A Fundação Biblioteca Nacional, por meio da Casa da Leitura, intensifica seus esforços para fomentar a leitura entre crianças e jovens. A unidade, localizada no Rio de Janeiro, oferece acesso democrático à literatura, visando a formação de novos leitores.
Em uma iniciativa pioneira, a Biblioteca Nacional inaugurou uma biblioteca em um hospital universitário, com o objetivo de introduzir a biblioterapia. A ideia é utilizar o livro como ferramenta terapêutica, beneficiando não apenas crianças neurodiversas, mas também seus acompanhantes e as equipes médicas. Há planos para expandir o projeto para outros hospitais.
Outra ação socioeducativa, prevista para fevereiro do próximo ano, levará livros a adolescentes privados de liberdade. Segundo Lucchesi, o objetivo é aprender com essas pessoas como elas podem ler, reconhecendo que o exercício da leitura é fundamental em todas as esferas da vida.
Para Godofredo de Oliveira Neto, da Academia Brasileira de Letras (ABL), o livro potencializa a cognição infantil, conduzindo a um mundo mais humanista.
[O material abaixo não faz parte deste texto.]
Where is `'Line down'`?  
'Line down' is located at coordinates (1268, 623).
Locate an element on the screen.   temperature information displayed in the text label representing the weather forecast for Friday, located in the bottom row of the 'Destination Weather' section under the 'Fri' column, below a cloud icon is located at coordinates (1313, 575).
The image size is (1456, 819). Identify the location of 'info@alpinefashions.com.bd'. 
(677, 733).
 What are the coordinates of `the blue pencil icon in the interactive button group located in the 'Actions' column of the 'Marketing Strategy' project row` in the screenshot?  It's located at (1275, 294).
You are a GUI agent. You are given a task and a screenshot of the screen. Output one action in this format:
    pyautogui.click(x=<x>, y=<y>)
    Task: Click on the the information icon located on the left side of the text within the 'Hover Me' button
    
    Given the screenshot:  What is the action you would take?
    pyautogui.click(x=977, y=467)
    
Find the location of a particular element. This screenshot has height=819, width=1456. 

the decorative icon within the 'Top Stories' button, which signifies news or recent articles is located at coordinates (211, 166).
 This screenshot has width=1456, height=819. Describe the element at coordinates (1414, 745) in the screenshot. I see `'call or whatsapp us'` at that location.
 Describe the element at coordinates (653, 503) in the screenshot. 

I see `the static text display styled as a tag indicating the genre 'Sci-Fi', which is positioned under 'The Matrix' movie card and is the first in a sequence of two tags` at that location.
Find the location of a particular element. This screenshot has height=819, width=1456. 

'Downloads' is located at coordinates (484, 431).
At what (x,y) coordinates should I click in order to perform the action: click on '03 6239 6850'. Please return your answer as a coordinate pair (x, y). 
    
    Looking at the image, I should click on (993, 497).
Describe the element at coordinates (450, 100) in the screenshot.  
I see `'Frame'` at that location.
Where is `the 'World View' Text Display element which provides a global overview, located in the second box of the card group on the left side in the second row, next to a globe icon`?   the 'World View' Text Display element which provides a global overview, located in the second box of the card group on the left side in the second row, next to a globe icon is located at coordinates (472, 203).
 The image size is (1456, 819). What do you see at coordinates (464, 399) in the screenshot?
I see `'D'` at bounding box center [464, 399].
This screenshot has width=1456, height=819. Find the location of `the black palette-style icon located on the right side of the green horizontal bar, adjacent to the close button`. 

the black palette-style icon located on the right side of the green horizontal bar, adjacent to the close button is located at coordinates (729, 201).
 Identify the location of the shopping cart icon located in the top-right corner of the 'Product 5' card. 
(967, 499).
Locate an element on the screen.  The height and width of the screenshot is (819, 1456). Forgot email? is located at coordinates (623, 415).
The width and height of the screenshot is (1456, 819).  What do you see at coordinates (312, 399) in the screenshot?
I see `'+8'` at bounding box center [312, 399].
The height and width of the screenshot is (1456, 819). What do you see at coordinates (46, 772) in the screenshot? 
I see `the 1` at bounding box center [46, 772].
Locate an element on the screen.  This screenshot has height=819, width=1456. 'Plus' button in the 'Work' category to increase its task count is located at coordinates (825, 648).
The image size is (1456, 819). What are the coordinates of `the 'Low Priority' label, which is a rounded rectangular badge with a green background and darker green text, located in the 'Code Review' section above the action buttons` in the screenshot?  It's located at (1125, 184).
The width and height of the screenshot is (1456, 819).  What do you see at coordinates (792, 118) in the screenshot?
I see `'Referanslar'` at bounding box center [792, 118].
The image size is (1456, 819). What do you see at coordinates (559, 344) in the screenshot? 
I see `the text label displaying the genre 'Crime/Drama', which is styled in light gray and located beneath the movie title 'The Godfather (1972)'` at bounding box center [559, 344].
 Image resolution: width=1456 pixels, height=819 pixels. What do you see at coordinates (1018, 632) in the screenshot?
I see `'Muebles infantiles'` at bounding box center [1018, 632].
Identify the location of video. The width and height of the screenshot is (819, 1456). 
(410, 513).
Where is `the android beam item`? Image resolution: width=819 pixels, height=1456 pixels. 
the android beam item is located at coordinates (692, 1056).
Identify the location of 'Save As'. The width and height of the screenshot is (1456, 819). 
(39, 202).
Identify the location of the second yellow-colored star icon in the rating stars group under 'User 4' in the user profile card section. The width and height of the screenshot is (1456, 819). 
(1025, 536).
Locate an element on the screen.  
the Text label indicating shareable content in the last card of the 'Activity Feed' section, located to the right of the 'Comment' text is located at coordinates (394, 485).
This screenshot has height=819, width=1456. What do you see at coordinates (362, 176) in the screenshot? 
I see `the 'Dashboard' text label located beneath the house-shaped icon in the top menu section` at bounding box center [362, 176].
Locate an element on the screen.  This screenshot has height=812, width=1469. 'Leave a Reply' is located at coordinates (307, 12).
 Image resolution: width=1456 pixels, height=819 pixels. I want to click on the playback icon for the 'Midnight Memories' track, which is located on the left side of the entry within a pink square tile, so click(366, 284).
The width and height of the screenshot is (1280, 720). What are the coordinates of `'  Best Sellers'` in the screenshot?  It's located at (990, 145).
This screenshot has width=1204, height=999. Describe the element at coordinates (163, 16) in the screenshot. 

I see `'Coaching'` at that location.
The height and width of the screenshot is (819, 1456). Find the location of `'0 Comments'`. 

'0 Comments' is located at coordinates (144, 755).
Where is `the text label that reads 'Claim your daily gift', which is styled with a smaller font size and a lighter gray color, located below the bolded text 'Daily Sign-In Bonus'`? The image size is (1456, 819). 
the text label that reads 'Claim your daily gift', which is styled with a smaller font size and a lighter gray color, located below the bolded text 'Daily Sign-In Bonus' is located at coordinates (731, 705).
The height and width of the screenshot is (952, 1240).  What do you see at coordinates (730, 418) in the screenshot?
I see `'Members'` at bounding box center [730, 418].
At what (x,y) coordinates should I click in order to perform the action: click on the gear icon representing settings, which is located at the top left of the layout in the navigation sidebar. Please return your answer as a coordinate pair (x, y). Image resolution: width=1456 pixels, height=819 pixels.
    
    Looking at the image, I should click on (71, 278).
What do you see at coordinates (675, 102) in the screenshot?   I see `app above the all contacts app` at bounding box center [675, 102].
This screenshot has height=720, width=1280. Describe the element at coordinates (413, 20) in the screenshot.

Ele enfatiza a importância do livro como material didático e paradidático nas escolas, ressaltando que o livro impresso continua relevante, coexistindo com o e-book.
Merval Pereira, presidente da ABL, destaca o poder transformador da leitura, incentivando o amor pelos livros e a valorização da literatura. “Com o livro, as crianças exploram a imaginação e habilidades”, afirma. “Ao ler, aprendem a reconhecer a importância do diálogo e da inclusão, valores cruciais para a vida moderna.”
Hubert Alqueres, da Associação Brasileira de Livros e Conteúdos Educacionais (Abrelivros) e da Câmara Brasileira de Livros (CBL), ressalta a importância de celebrar a leitura no Dia Nacional do Livro. Ele lembra que o Rio de Janeiro foi escolhido pela UNESCO como Capital Mundial do Livro.